──────── DATA SHOWN

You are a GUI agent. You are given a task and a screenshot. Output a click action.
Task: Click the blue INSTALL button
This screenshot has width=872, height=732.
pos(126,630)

────────────────
──────── DATA SHOWN

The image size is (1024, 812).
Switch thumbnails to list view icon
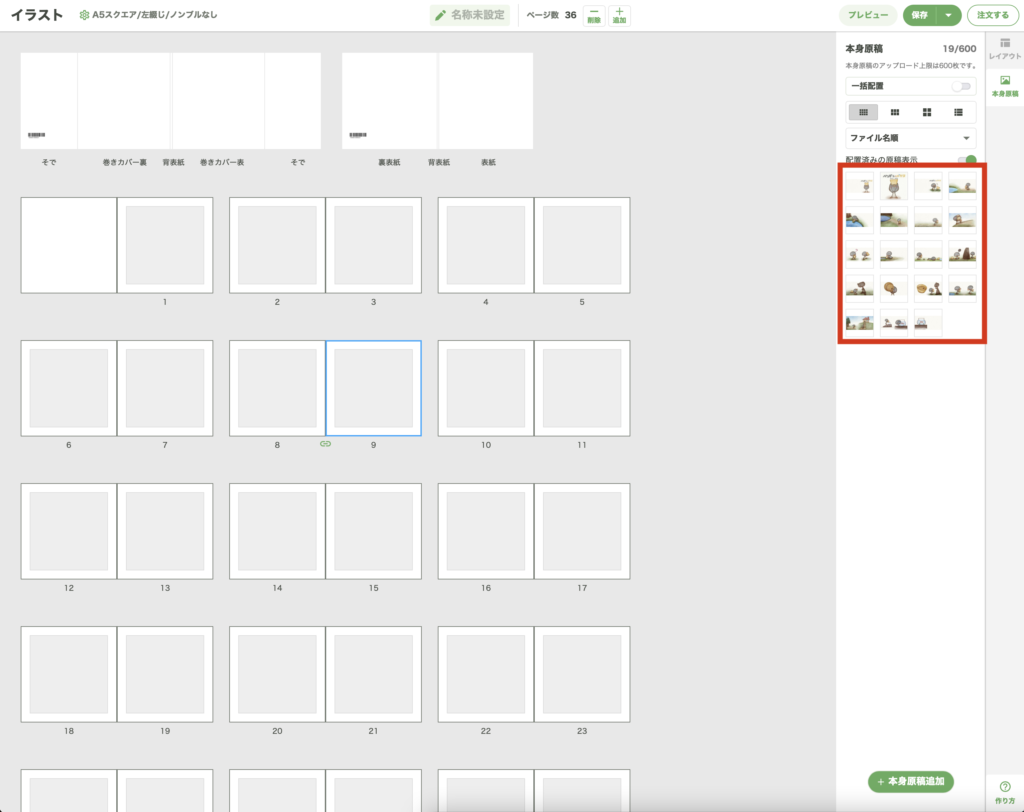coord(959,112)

────────────────
──────── DATA SHOWN

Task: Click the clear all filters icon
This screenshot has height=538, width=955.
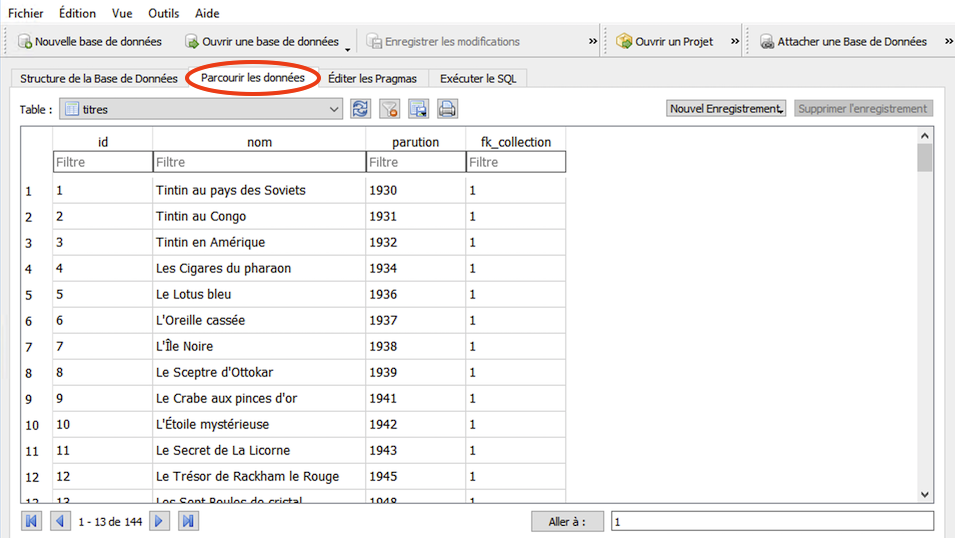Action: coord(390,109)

────────────────

*WRITTEN EXERCISE*.
Present the data from the line with "You are a GUI" up to and including the line with "pos(126,630)" as a Markdown table with the columns Row and Line, omitting any blank lines.

*ANSWER BELOW*.
| Row | Line |
|---|---|
| 1 | You are a GUI agent. You are given a task and a screenshot. Output a click action. |
| 2 | Task: Click the blue INSTALL button |
| 3 | This screenshot has width=872, height=732. |
| 4 | pos(126,630) |